How to Use the Discriminant

Solve for k, given Y_Parabola = 1x² + (2k + 10)x + k² + 5,  tangent to the x-axis.

 Mary says “Obviously”, b² – 4ac = 0              (Johnny says, "This may not be obvious.  I will provide a note below.)

(2k + 10)2 – 4(1)( k2 + 5) = 0	Substitution of  a = 1, b = 2k + 10 and c = k2 + 5
4k2 + 40k + 100 –  4k2  – 20 = 0	Expand
40k = -80
k = -2	Done.

               

Note:  At the point where a line is tangent to a parabola, Y_Parabola = Y_Line.
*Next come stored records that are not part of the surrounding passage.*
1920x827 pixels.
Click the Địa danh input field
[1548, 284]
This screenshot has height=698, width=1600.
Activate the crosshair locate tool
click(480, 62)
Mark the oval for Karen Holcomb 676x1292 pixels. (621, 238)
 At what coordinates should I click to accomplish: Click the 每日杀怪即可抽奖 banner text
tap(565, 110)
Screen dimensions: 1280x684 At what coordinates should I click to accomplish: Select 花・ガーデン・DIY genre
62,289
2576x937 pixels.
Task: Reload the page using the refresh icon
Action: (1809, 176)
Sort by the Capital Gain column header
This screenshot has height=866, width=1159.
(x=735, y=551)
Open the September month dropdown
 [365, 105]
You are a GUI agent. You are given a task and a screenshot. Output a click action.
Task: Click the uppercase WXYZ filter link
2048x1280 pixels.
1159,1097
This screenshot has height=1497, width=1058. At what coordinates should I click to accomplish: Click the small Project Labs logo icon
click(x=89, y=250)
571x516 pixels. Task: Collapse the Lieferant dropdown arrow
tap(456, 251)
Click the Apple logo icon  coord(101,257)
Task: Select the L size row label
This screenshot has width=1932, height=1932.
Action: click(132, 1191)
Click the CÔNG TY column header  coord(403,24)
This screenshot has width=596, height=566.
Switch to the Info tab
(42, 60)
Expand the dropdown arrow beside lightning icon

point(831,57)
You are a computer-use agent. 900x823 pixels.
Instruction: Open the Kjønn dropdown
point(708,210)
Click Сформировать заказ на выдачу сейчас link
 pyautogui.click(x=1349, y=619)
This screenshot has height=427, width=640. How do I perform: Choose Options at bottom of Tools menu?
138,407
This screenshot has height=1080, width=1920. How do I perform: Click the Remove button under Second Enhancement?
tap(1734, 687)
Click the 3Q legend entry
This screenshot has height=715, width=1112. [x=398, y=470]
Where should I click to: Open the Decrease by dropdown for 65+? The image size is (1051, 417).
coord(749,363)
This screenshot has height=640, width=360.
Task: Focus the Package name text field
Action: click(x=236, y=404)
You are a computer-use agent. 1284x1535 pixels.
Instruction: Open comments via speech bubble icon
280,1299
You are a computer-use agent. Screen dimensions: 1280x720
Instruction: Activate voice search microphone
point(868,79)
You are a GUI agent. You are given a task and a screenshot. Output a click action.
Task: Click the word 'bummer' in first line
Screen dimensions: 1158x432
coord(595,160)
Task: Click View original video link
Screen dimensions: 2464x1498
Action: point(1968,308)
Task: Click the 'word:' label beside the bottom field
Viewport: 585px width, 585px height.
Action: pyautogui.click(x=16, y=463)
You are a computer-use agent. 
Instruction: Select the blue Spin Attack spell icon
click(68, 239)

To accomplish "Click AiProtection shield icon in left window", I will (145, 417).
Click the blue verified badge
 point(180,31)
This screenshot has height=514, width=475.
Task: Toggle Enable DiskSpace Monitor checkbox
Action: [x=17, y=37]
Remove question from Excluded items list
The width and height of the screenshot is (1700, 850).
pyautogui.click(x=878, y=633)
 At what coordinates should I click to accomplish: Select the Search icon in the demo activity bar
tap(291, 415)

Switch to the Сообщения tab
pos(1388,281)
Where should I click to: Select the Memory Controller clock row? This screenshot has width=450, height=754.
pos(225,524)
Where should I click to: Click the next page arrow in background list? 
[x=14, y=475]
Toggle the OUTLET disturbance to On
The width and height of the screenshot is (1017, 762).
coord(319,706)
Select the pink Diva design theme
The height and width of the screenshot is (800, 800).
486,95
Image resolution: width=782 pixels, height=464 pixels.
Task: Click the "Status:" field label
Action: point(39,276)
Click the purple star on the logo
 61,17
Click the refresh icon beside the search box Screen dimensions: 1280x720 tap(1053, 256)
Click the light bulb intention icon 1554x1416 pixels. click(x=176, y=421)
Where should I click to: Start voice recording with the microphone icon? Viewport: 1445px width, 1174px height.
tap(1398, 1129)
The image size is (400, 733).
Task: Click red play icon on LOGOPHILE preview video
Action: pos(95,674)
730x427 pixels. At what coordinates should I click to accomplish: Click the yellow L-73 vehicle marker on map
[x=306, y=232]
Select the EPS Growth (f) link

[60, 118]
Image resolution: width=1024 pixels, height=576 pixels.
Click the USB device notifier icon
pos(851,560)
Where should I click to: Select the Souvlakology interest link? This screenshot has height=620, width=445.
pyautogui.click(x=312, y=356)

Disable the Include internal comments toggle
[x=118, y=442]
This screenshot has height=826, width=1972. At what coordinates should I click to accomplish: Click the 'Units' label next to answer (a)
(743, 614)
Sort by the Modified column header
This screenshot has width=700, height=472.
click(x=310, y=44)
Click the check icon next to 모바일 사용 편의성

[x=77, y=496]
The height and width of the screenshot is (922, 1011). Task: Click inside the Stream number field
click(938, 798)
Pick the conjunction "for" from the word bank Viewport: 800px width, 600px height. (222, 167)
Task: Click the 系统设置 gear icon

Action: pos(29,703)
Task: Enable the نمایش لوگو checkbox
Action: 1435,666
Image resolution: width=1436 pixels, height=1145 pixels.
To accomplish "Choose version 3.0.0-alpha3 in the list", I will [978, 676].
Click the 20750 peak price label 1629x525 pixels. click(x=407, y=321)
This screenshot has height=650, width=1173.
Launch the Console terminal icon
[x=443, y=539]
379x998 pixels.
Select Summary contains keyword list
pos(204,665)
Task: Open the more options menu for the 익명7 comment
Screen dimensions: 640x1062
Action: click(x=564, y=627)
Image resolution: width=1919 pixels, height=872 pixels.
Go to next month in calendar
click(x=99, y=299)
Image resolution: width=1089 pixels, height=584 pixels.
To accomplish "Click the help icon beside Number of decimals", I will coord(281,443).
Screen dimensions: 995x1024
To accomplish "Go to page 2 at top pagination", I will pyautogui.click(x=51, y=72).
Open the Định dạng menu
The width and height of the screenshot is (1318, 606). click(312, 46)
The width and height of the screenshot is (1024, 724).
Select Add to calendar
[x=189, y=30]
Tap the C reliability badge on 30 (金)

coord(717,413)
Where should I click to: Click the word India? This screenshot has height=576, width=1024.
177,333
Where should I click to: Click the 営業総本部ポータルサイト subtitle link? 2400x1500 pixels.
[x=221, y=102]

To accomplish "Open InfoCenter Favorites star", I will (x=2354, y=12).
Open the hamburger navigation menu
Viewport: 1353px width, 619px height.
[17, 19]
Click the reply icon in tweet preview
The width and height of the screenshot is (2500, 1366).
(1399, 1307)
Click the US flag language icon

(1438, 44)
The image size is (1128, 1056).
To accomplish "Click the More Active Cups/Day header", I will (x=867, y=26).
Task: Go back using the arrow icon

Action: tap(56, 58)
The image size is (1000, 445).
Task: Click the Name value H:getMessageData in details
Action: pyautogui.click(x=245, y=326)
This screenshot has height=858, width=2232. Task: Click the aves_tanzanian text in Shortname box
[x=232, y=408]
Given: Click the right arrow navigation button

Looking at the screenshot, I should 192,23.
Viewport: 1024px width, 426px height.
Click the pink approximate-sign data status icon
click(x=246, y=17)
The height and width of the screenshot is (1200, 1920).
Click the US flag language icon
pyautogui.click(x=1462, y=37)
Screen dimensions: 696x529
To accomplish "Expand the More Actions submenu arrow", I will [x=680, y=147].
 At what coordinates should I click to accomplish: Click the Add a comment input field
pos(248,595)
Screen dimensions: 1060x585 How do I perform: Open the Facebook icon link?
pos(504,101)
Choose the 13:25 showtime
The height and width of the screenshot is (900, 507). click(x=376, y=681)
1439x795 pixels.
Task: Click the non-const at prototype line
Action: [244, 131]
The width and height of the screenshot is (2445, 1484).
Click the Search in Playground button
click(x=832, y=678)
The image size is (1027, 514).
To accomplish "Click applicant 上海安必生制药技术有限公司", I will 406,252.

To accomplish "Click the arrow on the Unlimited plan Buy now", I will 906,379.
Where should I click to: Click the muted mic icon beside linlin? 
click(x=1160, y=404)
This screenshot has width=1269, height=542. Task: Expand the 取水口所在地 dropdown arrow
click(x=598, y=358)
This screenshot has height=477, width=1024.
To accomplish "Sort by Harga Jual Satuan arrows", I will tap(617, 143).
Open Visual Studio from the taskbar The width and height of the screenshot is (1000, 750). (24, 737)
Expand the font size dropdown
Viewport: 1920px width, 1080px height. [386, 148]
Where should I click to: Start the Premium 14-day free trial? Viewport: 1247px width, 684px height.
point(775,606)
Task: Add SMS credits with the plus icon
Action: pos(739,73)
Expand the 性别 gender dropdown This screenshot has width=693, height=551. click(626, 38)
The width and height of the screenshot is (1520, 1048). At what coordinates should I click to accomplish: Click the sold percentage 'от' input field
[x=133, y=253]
Therefore Y_Parabola – Y_Line = 0_.  But in this case the tangent line is the x-axis (given) so the line is simply y = 0.  (or, y = 0x + 0 if you want to be precise!) Since the gradient of y = 0 must be m = 0, we know the tangent is horizontal. This only happens at a stationary point.  But a parabola only has one stationary point (the maximum or minimum).  In this case the stationary point touches the x-axis so it is also the only root of the parabola.  Consequently the discriminant, b² – 4ac is 0.  (Recall that, if there are two real roots b² – 4ac > 0, if there are no real roots b² – 4ac < 0.)

Calculus has only been used in the background to understand the problem.   We never found the first derivative.  This suggests an alternative but more complicated approach.

Alternate method:

m = dy/dx = 2x + 2k + 10 

As noted above, m = 0  (The tangent is horizontal).

0 = 2x + 2k = 10

0 = 2(x + k + 5)

0/2 = 0 = x + k + 5

x =  – k – 5 

Substitute this x into Y_Parabola = 0             (The tangent is the x-axis which is the line y = 0).

1x² + (2k + 10)x + k² + 5 = 0

(–k – 5)² + (2k + 10) (–k – 5) + k² + 5 = 0

k² + 10k + 25 – 2k² – 10k –10k – 50 + k² + 5 = 0

20 = -10k

k = -2          As before. Undoubtedly there exist even more complicated solutions but Johnny will stop here.